The Land(23)
Cassie studied me before she spoke again. “Paul, you’re sounding awfully resentful.”
“Got a right to be. I been picked on all my life ’cause of him and her, and don’t tell me you don’t know how it feels.”
“I’ll tell you this, little brother. I won’t stand for you disrespecting either one of them, not our daddy, not our mama.”
I met her eyes and looked away.
“Now, what they done and what they feel, it’s their business and they live with it. All I figure we need to concern ourselves with is that they’ve been good to us and they’ve taken care of us, both of them. They love us.” She waited, as if expecting me to say something to that. When I didn’t, she spoke again, her voice sounding a bit harsh. “Don’t you think your mama loves you, Paul? Boy, look at me! Don’t you think your mama loves you?”
“Course.”
“What about your daddy? Don’t you think your daddy loves you?”
“I suppose . . .”
“You suppose? Why else you think he did what he did for us? You expect he would have brought us up like he did, taking us into his house, bringing us up with Hammond and George and Robert, if he didn’t care about us? You think he would’ve seen to it we wore clothes as good as our brothers’ and that we never went raggedy or hungry? What they ate, we ate too. You forgetting that? You think our daddy would have seen to our book learning, even teaching us himself how to read and write and figure, when it was against the law and he could have been jailed for it, if he didn’t care about us? I suppose his taking you all around with him, same as he does Hammond, George, and Robert, so you can learn how to handle business, same as them, that’s because he doesn’t care about you either!”
“I never said he didn’t care,” I mumbled.
“Well, you’ve said just about that.”
“Well, maybe it would have been better if our daddy hadn’t treated us so well. Maybe it would have been better if we’d grown up hating him and Hammond and George and Robert rather than caring about them. Maybe then I wouldn’t feel like I do, like our daddy put a big shiny box all wrapped out there in front of us, making us feel we were the same as his white boys, then just when we reached to open it up, he snatched it away.”
“You know what?” said Cassie. “Maybe you’re right. Maybe our daddy has made us feel too special, too accepted. I grew up on this place feeling pretty good about who I was and figuring I’d do all right if I ever left here. Then I went off to Atlanta and found I couldn’t hardly find a place to fit there until I met Howard. That must have been our daddy’s fault. You know our daddy had me staying with that colored preacher and his family, but they weren’t accepting of me because I was too white. They treated me nice enough, but they never really warmed to me. I was always a stranger, as far as they were concerned, and they treated me that way. They never treated me like family. In fact, as soon as I’d walk into a room, they’d stop their talking and have little to say to me. Other colored folks weren’t that polite. They’d talk about me behind my back and in front of my face too. Things were really awkward and it didn’t help matters that our daddy would show up whenever he was in Atlanta.
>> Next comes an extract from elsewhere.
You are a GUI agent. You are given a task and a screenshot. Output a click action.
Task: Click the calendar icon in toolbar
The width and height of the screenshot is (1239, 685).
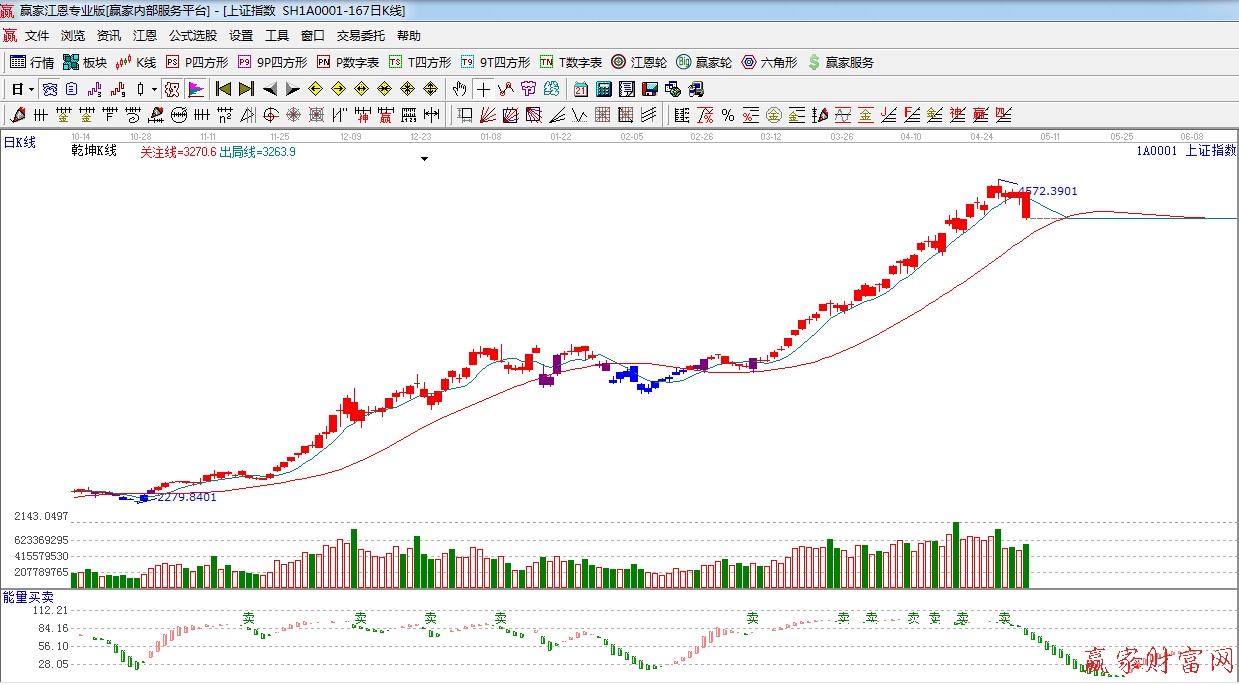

“Then there were those times the white folks mistook me for white and would act really friendly until they found out who I was. Then they treated me like a leper, worse than they’d have treated a person obviously of color. It was like they had contaminated themselves by treating me the same as one of them. I was trapped there, Paul, between two worlds, a white one and a black one, and neither one accepting me. I even passed a few times—”
“You what?”
“Yes, that’s right, I did it!” she declared defiantly. “And you know why? Just so I could feel good about myself again! Just so somebody would be accepting of me. I’d walk into stores or in the white part of the city and folks would treat me with respect, white folks and colored folks too, because they thought they knew who I was. That respect they showed, it made me feel good for the moment, but it was all false because it was for who they thought I was, not for who I really am, Cassie Logan. I was miserable, and I was just like you. I got to blaming our mama and our daddy for my misery. Well, not so much our mama, but our daddy. I blamed him for treating me like I was somebody, like I would be treated the same away from this place as he’d treated me here. I was his daughter, but I could never be a part of his world off this place. I was pretty bitter the way I turned my resentment on him, and every time he came to see me, I let him know it too. Then I met Howard at a church social.”